The current was flowing so strongly out the inlet, that with the engine wide open and bow facing upstream, all we could do was hold our place. It was now quite obvious we were in the wrong spot.
We held the bow into the current at a standstill to study the incoming waves so we could turn downstream and time our escape. A slight turn of the bow, and the dinghy would quickly catch in the current and be forced downstream through a minefield of rocks toward the surf, almost certain to be capsized.
We made our first run at it. A large, breaking wave appeared and blocked our approach. We turned and ran as hard as we could back up the inlet. The wave caught up with us, twisted the dinghy sideways, hell bent on toppling us into the sea. Captain Bryan fell out of the boat, and for a tense moment I thought the dinghy too was going to capsize. The Captain scrambled back in, and bow into the current, we waited and watched again.
A smaller wave pattern seemed to emerge. We turned downstream.
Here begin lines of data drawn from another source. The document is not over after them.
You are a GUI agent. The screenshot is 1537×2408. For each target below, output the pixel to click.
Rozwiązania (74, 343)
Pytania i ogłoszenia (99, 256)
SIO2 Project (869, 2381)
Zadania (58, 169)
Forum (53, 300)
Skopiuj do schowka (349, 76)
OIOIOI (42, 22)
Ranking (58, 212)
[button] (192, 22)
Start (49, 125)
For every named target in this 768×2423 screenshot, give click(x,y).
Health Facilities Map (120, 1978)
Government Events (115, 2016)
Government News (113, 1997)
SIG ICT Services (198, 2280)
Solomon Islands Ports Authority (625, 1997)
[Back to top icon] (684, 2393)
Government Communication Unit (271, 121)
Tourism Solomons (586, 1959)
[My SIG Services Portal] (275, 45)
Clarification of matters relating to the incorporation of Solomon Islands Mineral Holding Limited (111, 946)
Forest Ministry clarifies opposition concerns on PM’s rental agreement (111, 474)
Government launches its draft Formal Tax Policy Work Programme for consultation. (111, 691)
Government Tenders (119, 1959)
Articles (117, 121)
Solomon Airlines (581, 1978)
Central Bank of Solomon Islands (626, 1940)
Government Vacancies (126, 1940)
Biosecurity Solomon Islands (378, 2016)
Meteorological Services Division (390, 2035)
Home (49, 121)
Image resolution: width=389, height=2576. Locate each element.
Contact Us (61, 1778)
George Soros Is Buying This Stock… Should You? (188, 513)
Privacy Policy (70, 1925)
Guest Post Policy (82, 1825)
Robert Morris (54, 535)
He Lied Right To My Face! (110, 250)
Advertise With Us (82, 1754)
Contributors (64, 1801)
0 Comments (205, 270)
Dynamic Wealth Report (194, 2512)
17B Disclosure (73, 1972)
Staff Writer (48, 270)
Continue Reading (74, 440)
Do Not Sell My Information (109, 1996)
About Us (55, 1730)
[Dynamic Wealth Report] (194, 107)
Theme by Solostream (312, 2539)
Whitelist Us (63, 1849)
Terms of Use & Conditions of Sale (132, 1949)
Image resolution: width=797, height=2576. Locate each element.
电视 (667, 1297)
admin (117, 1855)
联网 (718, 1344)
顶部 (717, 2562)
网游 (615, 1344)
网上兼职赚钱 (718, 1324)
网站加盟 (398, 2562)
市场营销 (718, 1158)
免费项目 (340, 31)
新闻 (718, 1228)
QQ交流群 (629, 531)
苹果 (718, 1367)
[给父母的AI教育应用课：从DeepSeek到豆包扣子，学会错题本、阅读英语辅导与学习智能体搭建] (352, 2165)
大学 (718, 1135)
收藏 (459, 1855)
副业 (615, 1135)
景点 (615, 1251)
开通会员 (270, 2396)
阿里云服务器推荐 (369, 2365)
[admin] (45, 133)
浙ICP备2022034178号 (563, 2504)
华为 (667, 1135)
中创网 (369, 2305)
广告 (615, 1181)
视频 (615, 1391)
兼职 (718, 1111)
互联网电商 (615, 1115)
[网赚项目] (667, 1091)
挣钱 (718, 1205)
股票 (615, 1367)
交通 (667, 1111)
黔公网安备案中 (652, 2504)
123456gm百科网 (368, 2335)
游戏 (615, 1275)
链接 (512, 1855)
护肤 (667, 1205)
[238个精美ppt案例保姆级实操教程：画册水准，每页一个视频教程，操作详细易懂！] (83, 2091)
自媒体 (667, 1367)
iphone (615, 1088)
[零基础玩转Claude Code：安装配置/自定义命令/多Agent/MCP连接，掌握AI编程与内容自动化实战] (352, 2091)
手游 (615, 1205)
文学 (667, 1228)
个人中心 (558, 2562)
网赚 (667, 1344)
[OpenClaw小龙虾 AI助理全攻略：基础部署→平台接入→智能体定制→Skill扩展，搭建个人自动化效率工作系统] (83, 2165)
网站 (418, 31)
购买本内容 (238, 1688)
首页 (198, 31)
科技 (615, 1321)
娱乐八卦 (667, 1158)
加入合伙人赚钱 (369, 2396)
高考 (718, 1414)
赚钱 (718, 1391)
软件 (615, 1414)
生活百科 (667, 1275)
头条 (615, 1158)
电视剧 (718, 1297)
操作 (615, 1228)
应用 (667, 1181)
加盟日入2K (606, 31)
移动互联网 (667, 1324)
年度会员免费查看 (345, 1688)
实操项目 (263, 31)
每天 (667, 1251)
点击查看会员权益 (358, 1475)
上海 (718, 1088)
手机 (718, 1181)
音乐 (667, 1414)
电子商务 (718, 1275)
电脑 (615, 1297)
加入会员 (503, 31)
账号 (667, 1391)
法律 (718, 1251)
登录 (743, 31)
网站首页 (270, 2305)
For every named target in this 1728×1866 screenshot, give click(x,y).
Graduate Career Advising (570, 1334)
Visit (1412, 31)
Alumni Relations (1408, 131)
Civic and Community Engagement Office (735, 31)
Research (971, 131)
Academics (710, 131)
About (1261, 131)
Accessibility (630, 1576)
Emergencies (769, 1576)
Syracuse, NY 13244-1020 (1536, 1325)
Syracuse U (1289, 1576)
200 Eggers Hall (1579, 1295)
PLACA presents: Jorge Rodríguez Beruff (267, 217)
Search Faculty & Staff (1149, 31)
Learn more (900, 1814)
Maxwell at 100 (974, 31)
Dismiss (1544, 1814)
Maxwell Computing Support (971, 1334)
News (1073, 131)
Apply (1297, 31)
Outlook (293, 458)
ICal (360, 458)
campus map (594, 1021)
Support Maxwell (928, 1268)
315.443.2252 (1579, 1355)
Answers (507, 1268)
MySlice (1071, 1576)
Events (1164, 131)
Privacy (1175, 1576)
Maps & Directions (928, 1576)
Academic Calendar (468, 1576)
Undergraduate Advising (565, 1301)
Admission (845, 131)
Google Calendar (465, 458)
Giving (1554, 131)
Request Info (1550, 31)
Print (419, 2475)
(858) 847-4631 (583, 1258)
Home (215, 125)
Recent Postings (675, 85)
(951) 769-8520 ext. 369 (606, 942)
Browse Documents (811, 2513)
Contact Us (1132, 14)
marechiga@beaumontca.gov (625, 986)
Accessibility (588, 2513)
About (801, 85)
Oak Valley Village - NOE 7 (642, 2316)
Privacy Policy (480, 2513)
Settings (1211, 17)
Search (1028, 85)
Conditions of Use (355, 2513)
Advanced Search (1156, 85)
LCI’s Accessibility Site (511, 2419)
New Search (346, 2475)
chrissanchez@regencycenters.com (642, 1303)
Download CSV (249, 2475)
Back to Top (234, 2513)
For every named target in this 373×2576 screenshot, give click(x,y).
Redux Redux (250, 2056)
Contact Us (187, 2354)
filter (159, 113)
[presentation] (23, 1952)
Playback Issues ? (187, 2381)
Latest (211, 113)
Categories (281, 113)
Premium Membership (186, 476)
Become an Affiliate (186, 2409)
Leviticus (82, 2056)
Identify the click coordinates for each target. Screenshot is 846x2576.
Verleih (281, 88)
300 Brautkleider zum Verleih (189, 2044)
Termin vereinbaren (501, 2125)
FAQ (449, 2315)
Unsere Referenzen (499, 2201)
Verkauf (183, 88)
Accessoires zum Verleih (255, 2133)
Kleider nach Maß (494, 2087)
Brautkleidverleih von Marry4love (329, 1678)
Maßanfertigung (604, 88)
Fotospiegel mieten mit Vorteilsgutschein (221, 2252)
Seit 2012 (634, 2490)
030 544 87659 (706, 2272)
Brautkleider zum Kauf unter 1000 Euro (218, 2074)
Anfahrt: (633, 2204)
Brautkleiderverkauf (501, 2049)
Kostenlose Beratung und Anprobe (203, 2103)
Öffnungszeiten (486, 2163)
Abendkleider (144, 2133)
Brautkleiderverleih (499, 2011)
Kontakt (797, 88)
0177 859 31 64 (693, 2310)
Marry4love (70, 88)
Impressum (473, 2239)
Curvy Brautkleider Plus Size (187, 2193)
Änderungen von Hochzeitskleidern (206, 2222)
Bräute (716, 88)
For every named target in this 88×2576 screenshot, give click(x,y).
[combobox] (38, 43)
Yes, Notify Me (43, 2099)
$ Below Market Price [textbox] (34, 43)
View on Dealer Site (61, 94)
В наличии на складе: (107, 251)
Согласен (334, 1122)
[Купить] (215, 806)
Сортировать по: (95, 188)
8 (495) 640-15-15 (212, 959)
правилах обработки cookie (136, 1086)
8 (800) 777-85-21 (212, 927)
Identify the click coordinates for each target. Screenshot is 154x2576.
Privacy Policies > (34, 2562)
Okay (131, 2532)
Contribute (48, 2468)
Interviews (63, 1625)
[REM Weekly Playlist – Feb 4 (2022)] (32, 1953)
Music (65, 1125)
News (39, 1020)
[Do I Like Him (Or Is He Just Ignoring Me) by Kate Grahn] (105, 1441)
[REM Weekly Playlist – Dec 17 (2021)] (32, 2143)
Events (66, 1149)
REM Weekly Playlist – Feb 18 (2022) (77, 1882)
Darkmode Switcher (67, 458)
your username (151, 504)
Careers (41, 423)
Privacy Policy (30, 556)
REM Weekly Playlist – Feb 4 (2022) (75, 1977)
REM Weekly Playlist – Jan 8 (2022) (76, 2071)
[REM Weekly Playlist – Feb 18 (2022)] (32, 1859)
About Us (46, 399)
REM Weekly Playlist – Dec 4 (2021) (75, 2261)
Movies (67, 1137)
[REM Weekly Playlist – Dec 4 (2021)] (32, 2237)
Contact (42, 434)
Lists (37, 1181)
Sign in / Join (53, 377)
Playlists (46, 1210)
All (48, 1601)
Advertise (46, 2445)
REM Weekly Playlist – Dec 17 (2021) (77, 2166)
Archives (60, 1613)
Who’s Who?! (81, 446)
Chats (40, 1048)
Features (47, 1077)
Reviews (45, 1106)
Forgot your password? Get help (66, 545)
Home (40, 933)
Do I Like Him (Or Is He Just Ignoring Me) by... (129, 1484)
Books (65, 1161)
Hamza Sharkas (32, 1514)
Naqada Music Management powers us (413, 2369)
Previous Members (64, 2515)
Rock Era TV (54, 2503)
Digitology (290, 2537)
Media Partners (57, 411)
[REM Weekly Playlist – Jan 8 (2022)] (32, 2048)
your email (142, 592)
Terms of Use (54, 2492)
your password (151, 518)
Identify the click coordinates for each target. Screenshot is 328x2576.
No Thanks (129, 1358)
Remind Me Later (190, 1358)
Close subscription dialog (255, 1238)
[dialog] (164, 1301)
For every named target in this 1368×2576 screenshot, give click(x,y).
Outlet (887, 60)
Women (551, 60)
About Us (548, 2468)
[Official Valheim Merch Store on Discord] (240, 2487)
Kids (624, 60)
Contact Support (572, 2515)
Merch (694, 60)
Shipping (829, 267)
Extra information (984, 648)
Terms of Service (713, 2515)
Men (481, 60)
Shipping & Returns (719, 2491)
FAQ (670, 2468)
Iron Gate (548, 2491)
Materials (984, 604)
The bow caught in the current and we went careening toward the entrance like we were in a log flume at Disney World, smashing into a couple of rocks along the way. The first breaking wave appeared. The Captain gunned the engine and made it over the top. A second wave appeared. We gave it everything we had, and made it through.
Back on the Allura we decided we’d had enough wilderness adventure for one day. Evan wanted to swim, so we swam off the boat, showered and prepared to leave for Jiminez, the most southern village in Costa Rica.
Without much wind we motorsailed down the outside of the Osa Peninsula. The Osa, and Corcovado park is a spectacular sight – dense, bright green jungle and hills that end in a rocky coastline. The swells smash into the coastline here with some of the biggest surf we’ve witnessed the entire trip.
Other than look at scenery, our only other distraction was fishing, at which we were quite successful. In all, we landed seven fish: three jacks, three bonito, and the prize for the day, a rooster fish. Not great eating, but fish with a good fight in them. With a little assistance, Evan hauled in the rooster and one of the jacks. He is definitely hooked on fishing.
Rounding the bottom of the Peninsula, we headed north again toward Jiminez. There was enough wind off the beam that we actually were able to sail for a change. We anchored with the sport fishing boats located off the famous Crocodile Lodge at about six.
Similar to Bahia Drake, Jiminez is a very small, remote village. It primarily supports backpackers entering Corcovado, and some sportfishing. There is also some illegal gold mining, spurred by finds such as a 7 pound nugget found just north of here.
We dinghied ashore for dinner at “Agua Luna”, only to sit down at the table and have the electricity go out. We were assured that would not be a problem, and our waitress was right, as we enjoyed one of our best meals yet.
There are very dramatic tides here. We knew that, but were surprised when we returned to the pier to find our dinghy gone. Although it was a rickety dock, we knew we had tied the boat securely, and even put out a stern anchor to keep it from banging into the jagged steel ladder.
A little commotion in a local boat 50 yards off the dock served up what had happened. They had come back to their dinghy to row out and were concerned ours might get hung up on the dock, so they had pulled it out with them. They rowed it back for us, and after several “muchos gracias” and US $s we motored back to Allura.